Я поступил в Московский авиационный институт, на старших курсах перевелся на исторический факультет института имени Ленина. Его и окончил. Затем пошел в аспирантуру кафедры философии гуманитарного факультета МГУ. Тема у меня была по творчеству Достоевского и Камю о проблемах человеческого существования. Параллельно, с 19 лет, работал научным сотрудником в центральном музее Ленина. Там было идеологическое учреждение, а специфика моя заключалась в работе с иностранными гражданами. В 1990-х музей закрыли. Пришлось перебиваться случайными заработками. В итоге, когда все умерли и я остался один, решил кардинально изменить свою жизнь и уехать на Дальний Восток.
На Амурскую область выбор пал не случайно. Здесь когда-то медсестрой работала моя мать. Она всегда очень тепло отзывалась об этом крае и местных жителях. Еще будучи совсем девочкой, она променяла столицу на тайгу. Произошло это после гражданской войны, когда в Москве был голод. В начале 20-х годов ей деваться было некуда.
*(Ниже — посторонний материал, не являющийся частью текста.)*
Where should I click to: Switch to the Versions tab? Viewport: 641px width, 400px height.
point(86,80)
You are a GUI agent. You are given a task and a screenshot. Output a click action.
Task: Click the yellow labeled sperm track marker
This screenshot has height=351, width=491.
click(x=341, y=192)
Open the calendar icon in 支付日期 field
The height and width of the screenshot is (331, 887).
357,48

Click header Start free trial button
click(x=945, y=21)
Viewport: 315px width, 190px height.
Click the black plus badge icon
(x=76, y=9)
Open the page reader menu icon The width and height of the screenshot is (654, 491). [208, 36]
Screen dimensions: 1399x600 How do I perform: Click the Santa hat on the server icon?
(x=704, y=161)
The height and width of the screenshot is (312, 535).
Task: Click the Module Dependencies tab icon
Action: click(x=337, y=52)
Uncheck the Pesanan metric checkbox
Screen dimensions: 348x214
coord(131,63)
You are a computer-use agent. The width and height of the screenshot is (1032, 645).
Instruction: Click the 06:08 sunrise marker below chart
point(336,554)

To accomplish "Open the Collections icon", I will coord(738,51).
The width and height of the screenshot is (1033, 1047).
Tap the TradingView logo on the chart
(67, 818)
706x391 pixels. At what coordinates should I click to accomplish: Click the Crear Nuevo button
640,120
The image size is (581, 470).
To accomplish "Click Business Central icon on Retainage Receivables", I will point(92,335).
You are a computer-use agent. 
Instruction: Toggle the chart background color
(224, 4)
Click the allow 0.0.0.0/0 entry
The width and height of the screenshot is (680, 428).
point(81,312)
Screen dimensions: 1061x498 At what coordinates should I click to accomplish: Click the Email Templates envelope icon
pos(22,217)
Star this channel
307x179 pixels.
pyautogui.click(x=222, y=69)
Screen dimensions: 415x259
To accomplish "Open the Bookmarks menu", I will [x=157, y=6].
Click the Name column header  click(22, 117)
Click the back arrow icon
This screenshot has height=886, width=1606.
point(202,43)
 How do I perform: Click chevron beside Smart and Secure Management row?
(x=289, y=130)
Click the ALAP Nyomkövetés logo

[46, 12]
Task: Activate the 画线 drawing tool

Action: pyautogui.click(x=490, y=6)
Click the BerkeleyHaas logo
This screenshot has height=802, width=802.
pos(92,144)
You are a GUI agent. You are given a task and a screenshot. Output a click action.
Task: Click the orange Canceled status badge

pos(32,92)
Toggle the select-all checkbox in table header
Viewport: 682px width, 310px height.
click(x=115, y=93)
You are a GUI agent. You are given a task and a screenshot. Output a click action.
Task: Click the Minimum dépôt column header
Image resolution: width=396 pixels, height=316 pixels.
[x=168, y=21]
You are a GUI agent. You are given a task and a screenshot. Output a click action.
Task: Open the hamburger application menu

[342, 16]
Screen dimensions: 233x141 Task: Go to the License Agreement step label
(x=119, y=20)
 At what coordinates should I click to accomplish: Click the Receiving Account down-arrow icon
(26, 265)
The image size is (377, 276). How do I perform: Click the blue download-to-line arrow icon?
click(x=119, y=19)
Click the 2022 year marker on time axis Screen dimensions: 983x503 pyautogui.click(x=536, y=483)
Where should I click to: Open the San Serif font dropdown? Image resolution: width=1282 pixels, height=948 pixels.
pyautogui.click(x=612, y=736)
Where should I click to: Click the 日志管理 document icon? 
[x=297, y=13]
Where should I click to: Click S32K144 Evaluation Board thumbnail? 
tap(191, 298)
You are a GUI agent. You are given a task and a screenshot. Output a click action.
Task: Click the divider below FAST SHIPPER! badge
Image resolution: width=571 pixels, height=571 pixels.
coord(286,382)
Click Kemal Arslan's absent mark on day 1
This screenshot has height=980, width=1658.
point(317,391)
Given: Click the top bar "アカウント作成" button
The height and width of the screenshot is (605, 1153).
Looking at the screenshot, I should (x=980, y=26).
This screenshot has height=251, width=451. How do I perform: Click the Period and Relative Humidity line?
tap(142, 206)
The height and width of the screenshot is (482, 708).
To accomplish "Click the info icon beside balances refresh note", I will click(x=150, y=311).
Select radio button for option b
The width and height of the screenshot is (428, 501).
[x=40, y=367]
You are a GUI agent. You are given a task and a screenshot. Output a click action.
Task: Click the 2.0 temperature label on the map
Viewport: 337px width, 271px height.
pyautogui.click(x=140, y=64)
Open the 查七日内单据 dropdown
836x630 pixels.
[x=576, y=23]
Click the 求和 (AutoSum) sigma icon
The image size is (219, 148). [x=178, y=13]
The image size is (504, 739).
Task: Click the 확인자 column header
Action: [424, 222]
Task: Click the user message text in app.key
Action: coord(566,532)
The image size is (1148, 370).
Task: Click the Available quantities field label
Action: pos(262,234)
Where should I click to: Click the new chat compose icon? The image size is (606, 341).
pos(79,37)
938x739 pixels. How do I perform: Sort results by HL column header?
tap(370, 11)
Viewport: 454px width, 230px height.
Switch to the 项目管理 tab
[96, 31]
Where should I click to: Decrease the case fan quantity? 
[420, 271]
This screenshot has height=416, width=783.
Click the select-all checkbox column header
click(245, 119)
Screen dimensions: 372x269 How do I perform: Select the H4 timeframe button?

А на Дальнем Востоке нашлась работа, за которую платили. Несколько лет мама была здесь акушеркой. Вспоминала, как переезжали из деревни в деревню на лошадях с повозкой. За ними гонялись волки. Но она была молодой девчонкой, ей все казалось романтичным. О людях отзывалась просто: «Добрые, сердечные, немного жестковатые из-за климата». Поэтому мой выбор в поисках нового места жительства после Москвы был очевидным.
Здесь около пяти лет я кем только не работал — от учителя до тракториста. Объездил всю область. В Благовещенске сначала устроился лектором в Дальневосточном аграрном университете. После устроился в Амурский государственный университет на кафедру философии, а затем социологии и журналистики. Здесь работаю и по сей день. На кафедре журналистики, кстати, я самый старейший работник. В 2015-м как раз отметили 20-летие моей преподавательской деятельности в АмГУ.
Параллельно я являюсь научным консультантом регионального отделения Всероссийского центра изучения общественного мнения и Фонда общественного мнения. Проводим социологические исследования по всему Дальнему Востоку, от Хабаровска до Якутска. Мне нравится эта работа. Не знаю, сколько еще смогу преподавать, но для меня университет — дом родной. Сама работа очень интересная и благодарная. Даст Бог, отпраздную 70-летие Победы, а затем и собственный юбилей.